Evet “ALLAHU EKBER”in ziyâde kesretle şeâir-i İslâmiyede tekrarı, bu desîseyi mahvetmek içindir.
Çünkü; insanın âciz kuvveti ve zaîf kudreti ve dar fikri, böyle hadsiz büyük hakîkatları “ALLAHU EKBER” nuriyle görüp tasdik ediyor ve “ALLAHU EKBER” kuvvetiyle o hakîkatları taşıyor ve “Allahu Ekber” dâiresinde yerleştiriyor ve vesveseye düşen kalbine diyor ki: Bu kâinatın gâyet muntazamca tedbir ve tedvîri bilmüşahede görünüyor. Bunda iki yol var:
Birinci yol: Mümkindir; fakat gâyet azîmdir ve harikadır. Zaten böyle hârika bir eser, bir harika san’at ile, çok acib bir yol ile olur. O yol ise: Mevcûdât, belki zerrat adedince vücûdunun şâhidleri bulunan bir Zât-ı Ehad ve Samed’in Rubûbiyetiyle ve irade ve kudretiyle olmasıdır.

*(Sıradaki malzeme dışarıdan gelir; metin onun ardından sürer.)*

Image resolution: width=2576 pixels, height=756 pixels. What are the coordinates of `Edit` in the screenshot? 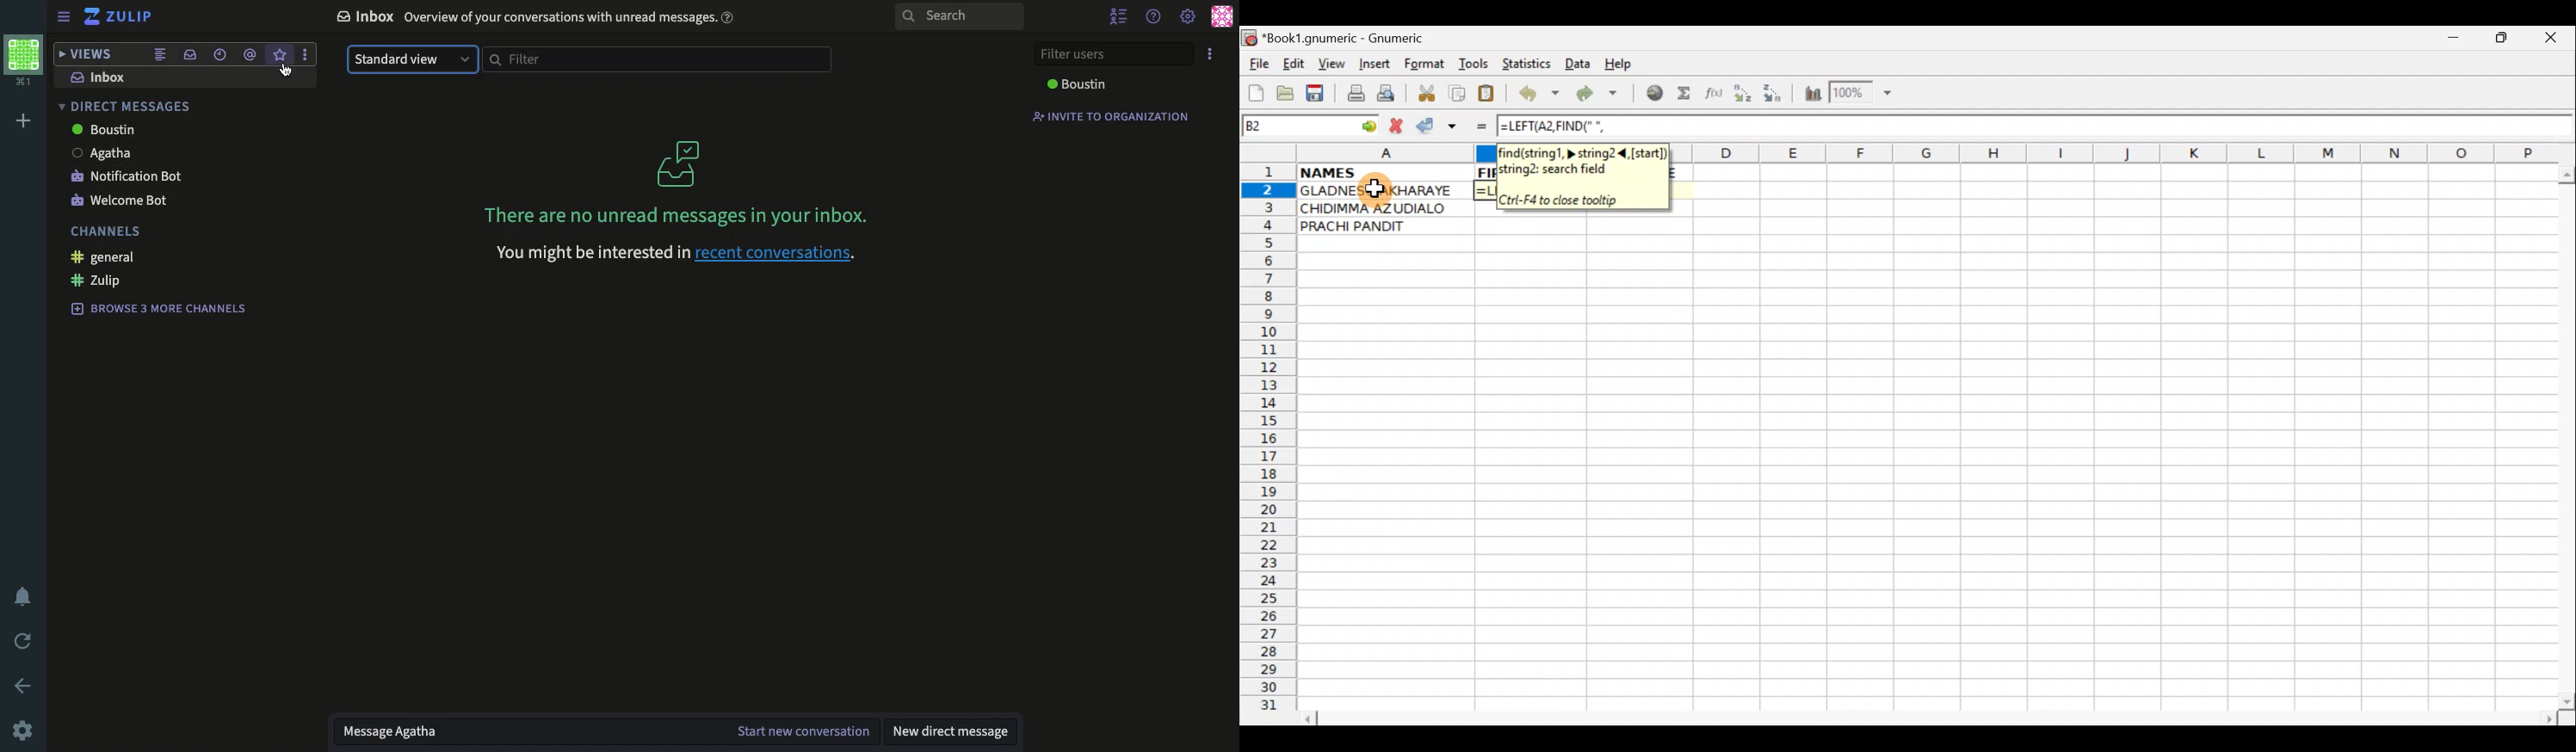 It's located at (1293, 63).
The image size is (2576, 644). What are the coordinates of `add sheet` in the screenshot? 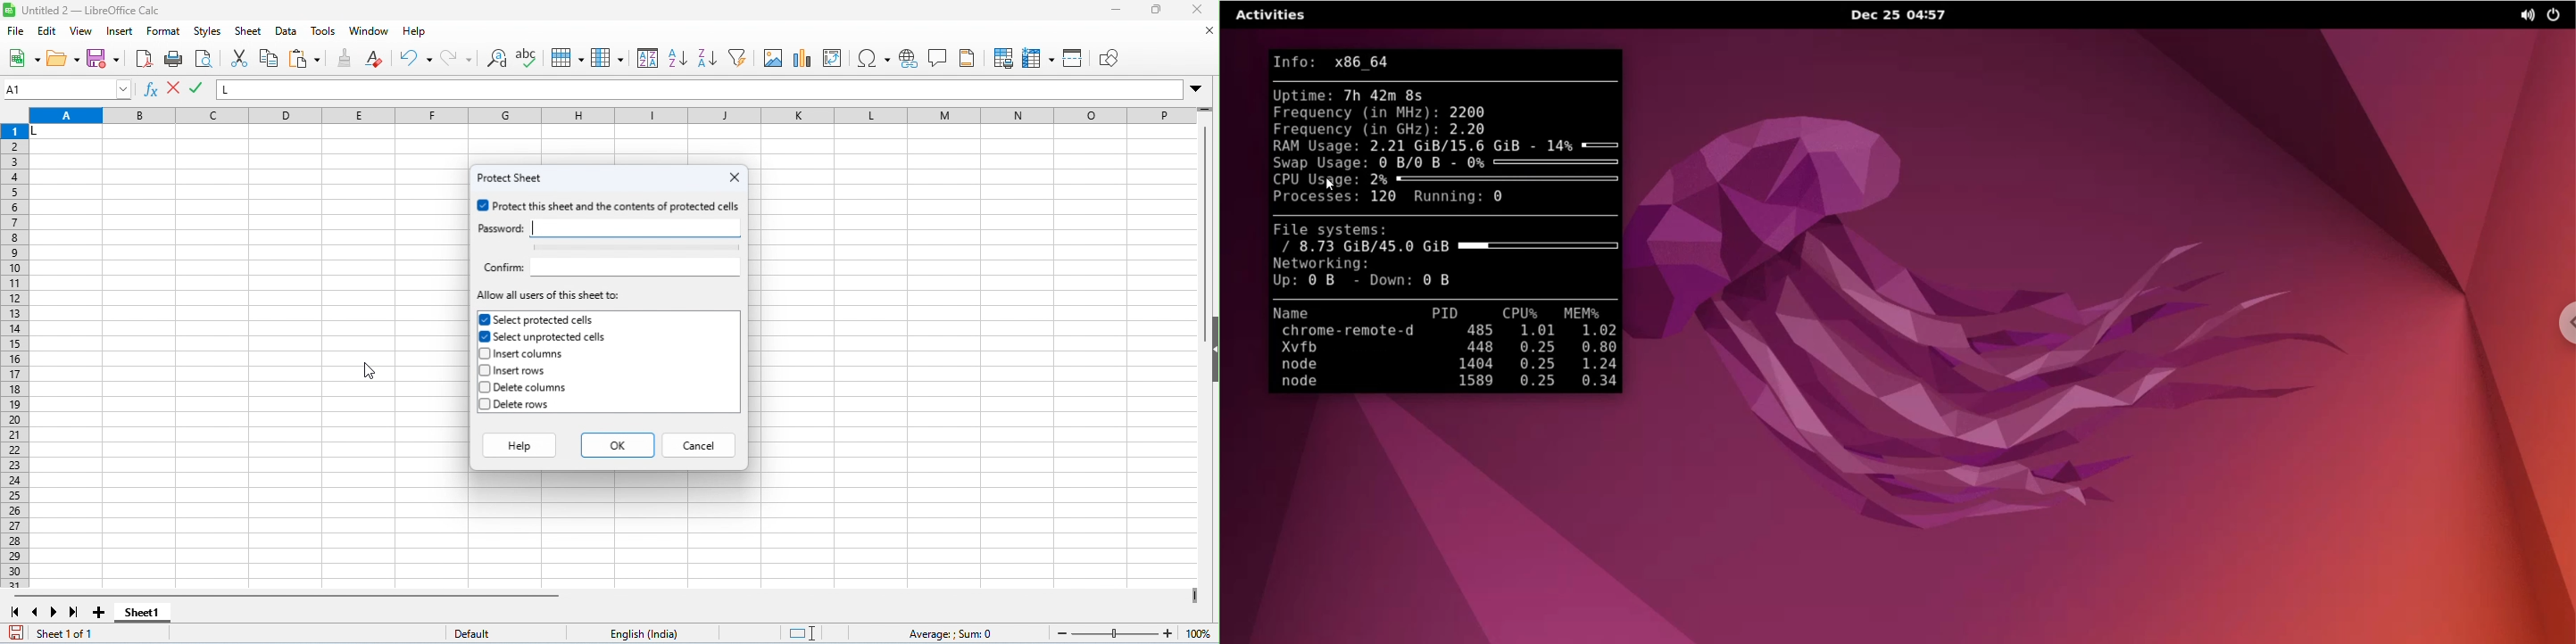 It's located at (102, 613).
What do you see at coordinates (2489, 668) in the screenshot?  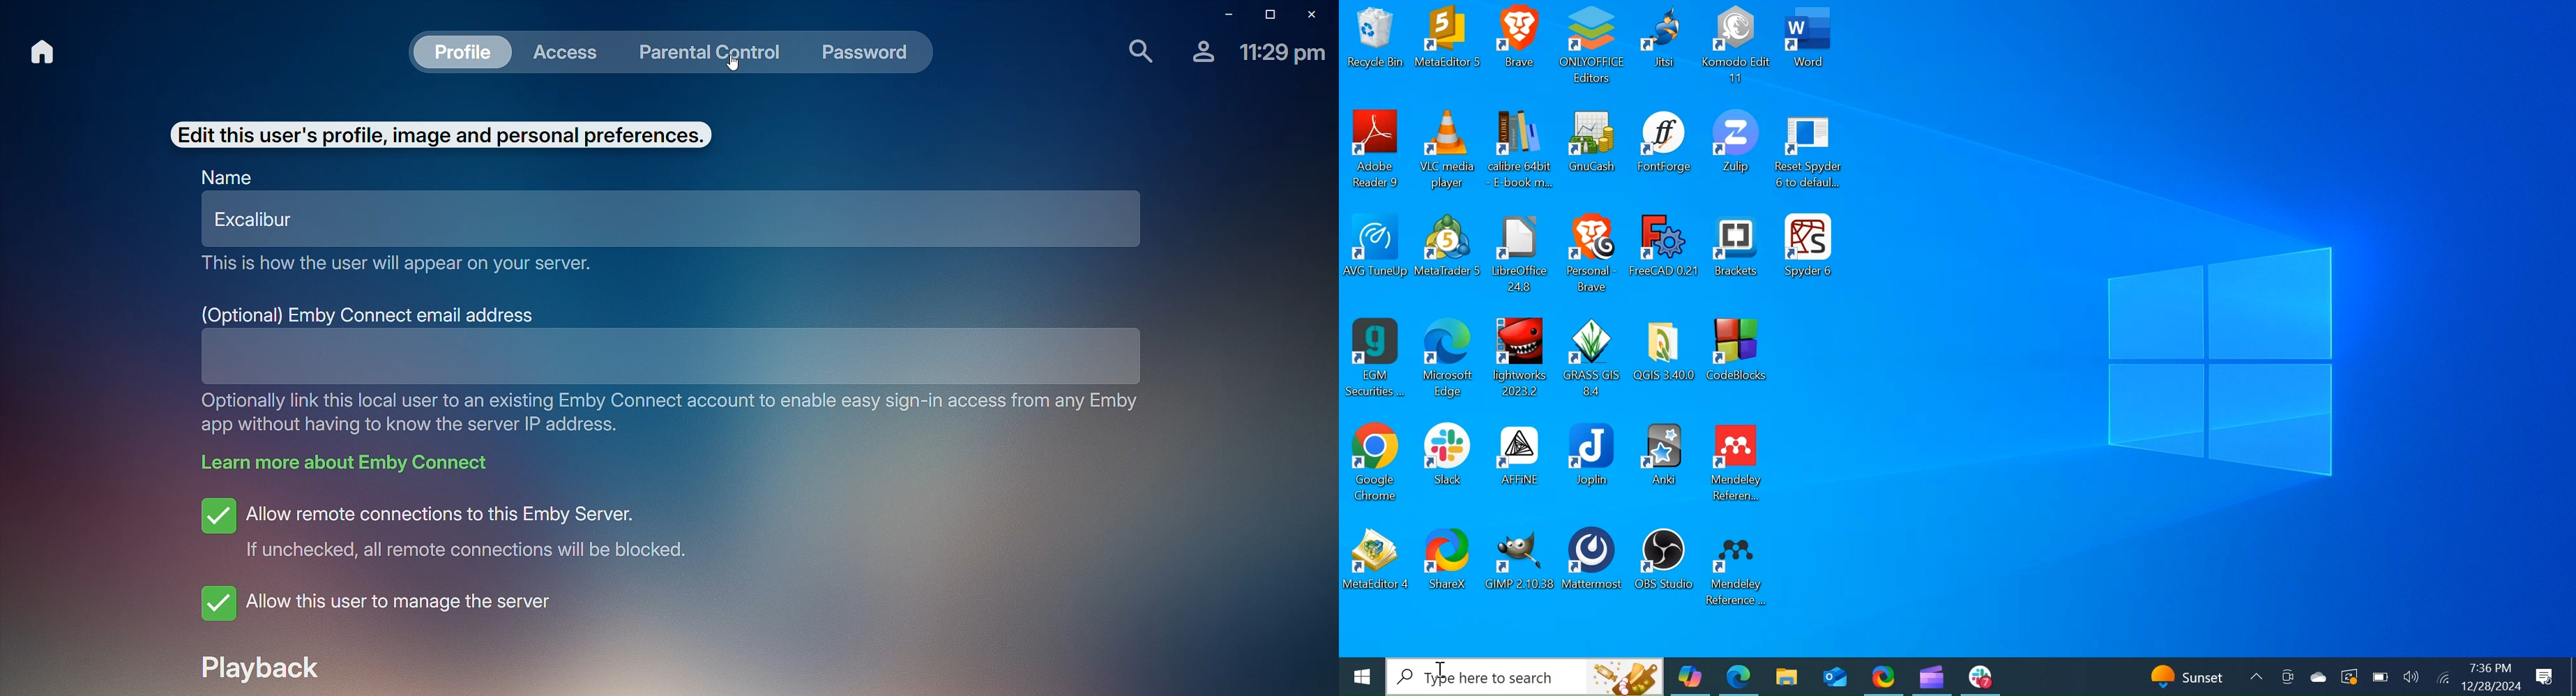 I see `Time` at bounding box center [2489, 668].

İkinci yol: Hiçbir cihet-i imkânı olmayan ve imtina derecesinde müşkilâtlı ve hiçbir cihette ma’kûl olmayan şirk ve küfür yoludur. Çünkü: Yirminci Mektub ve Yirmi İkinci Söz gibi çok Risâlelerde gâyet kat’i isbat edildiği üzere: O vakit kâinatın herbir mevcûdunda ve hatta herbir zerresinde bir Ulûhiyet-i Mutlaka ve bir ilm-i muhit ve hadsiz bir kudret bulunmak lâzım geliyor. Tâ ki, mevcûdâtta bilmüşahede görünen nihayet derecede nizam ve intizam ve gâyet hassas mîzan ve imtiyaz ile mükemmel ve müzeyyen olan nukûş-u san’at vücûd bulabilsin.
Elhasıl: Eğer tam lâyık ve tam yerinde olan azametli ve kibriyalı Rubûbiyet olmazsa, o vakit her cihetçe gayr-ı ma’kûl ve mümteni bir yol takib etmek lâzım gelecek. Lâyık ve lâzım olan azametten kaçmakla, muhal ve imtinâa girmeyi, şeytan dahi teklif edemez.
İkinci Nokta: Şeytanın mühim bir desîsesi: İnsana kusurunu i’tirâf ettirmemektir. Tâ ki, istiğfar ve istiâze yolunu kapasın. Hem nefs-i insaniyenin enâniyetini tahrik edip, tâ ki nefis kendini avukat gibi müdafaa etsin; âdeta taksirattan takdis etsin. Evet, şeytanı dinleyen bir nefis, kusurunu görmek istemez; görse de, yüz te’vil ile te’vil ettirir.
sırriyle: Nefsine nazar-ı rıza ile baktığı için ayıbını görmez. Ayıbını görmediği için i’tirâf etmez, istiğfar etmez, istiâze etmez; şeytana maskara olur.